Sukses dengan buku pertama, Ahmad Bambang meluncurkan sekuel kedua, saat ia bekerja di Kementerian BUMN. Secara khusus, buku kedua ini ditujukan kepada pengelola BUMN. Buku ini berjudul Marketing Platform for BUMN: d’Gil Marketing II yang juga diterbitkan oleh Gramedia pada tahun 2017. Baginya, agar tetap eksis di masa depan, BUMN harus berpikir secara CRAZY. CRAZY yang merupakan akronim dari Combining, Reducing, Adventuring, Zooming, dan Yoyo-ing.

Singkatnya, positioning dan differentiation yang kuat menghasilkan personal brand Ahmad Bambang dengan equity yang sangat tinggi.
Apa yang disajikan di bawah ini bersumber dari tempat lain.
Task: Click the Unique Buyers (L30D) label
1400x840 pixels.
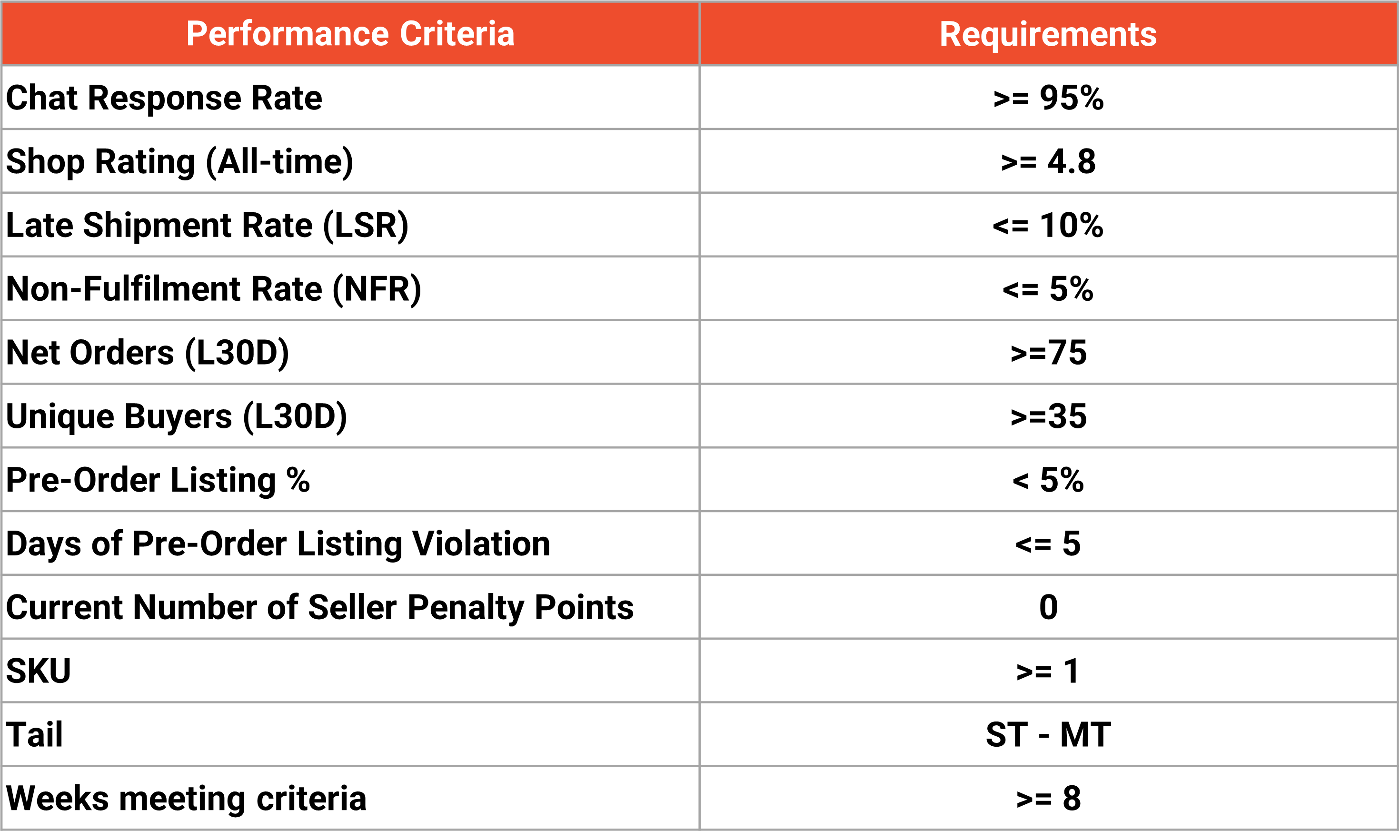Action: coord(176,416)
Sehingga, pada akhirnya menghasilkan brand loyalty dan brand advocacy yang tak akan lekang oleh waktu.

Tulisan ini saya tutup dengan kutipan dari Chris Ducker. “Your personal brand is what people say about you when you are not in the room–remember that. And more importantly, let’s discover why!” 

Jadi, apakah Anda sudah siap to market yourself?